Cryptosporidium is a genus of coccidian intestinal protozoan parasites that can cause severe (and sometimes even fatal) watery diarrhea in immunocompromised patients. They may also give rise to prolonged but self-limiting diarrheal disease in immunocompetent patients. This type of disease is known as intestinal cryptosporidiosis, and it represents a significant public health issue in both developing and developed countries.
A large number of studies have aimed at developing satisfactory therapeutic approaches for cryptosporidiosis, especially in patients with acquired immune deficiency syndrome (AIDS). Even though antiparasitic activity was demonstrated for several different agents, clinical outcomes are often not as good as expected.
Supportive treatment is a pivotal component in the management of cryptosporidiosis. As in the treatment of other causes of diarrhea, replacing fluids and electrolytes is a critical initial step in the proper management. Although oral rehydration is preferred, severely ill patients may require isotonic parenteral fluids that include potassium, sodium, glucose and bicarbonate.
Furthermore, as cryptosporidiosis is characterized by a preferential loss of mature epithelial cells at the tips of the intestinal villi, enzymes that are expressed on these cells (including lactase) are lost. Therefore supportive care should also encompass a lactose-free diet till the villous cells grow back.
Antimotility agents also play a key role in the therapy of intestinal cryptosporidiosis. Opiates are usually used as the initial approach, whereas loperamide may ameliorate symptoms, but is of limited value in severe disease. Biliary involvement usually requires specific surgical interventions.

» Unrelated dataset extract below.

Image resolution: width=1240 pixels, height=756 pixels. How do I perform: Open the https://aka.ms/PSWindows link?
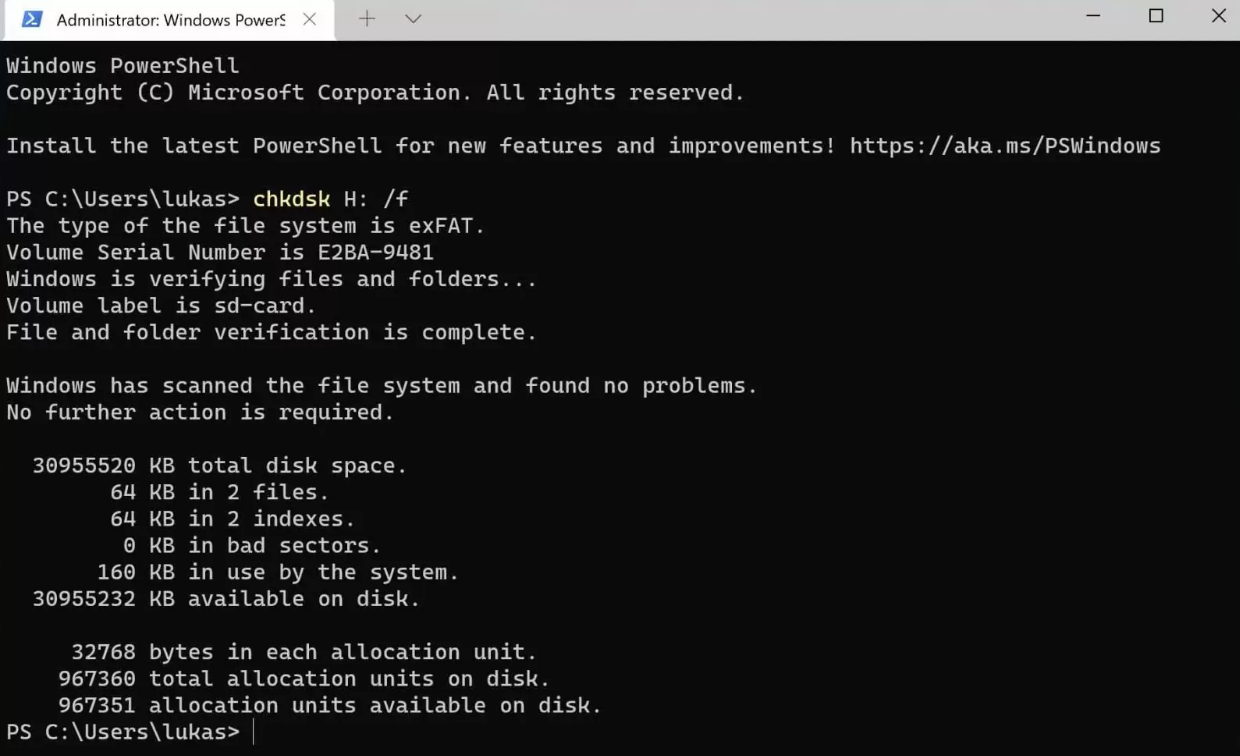point(1005,146)
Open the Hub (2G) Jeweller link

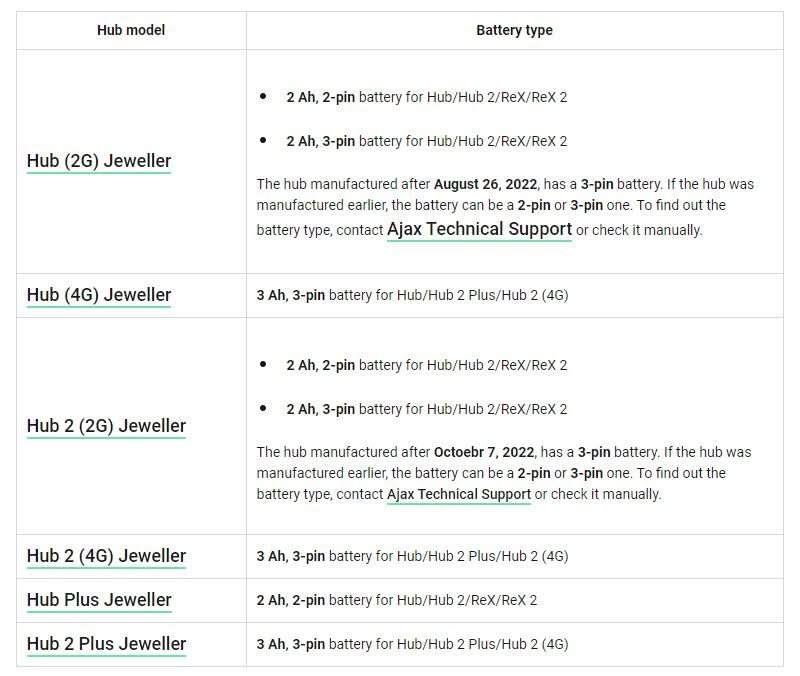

For immunodeficient individuals, restoration of the adequate immune response should be pursued. A single therapeutic approach that shows a substantial effect on cryptosporidiosis in patients with AIDS is antiretroviral therapy that leads to recovery of the CD4 T lymphocyte count. This lends additional support to the hypothesis that cellular immunity is of paramount importance in the clearance of Cryptosporidium infection.
The role of antiparasitic treatment in cryptosporidiosis has been difficult to demonstrate, and attempts at drug screening for anti-cryptosporidial activity have shown limited success, both in vitro and in animal models. Furthermore, no agent has yet proved to be of reliable curative value in gravely immunocompromised patients.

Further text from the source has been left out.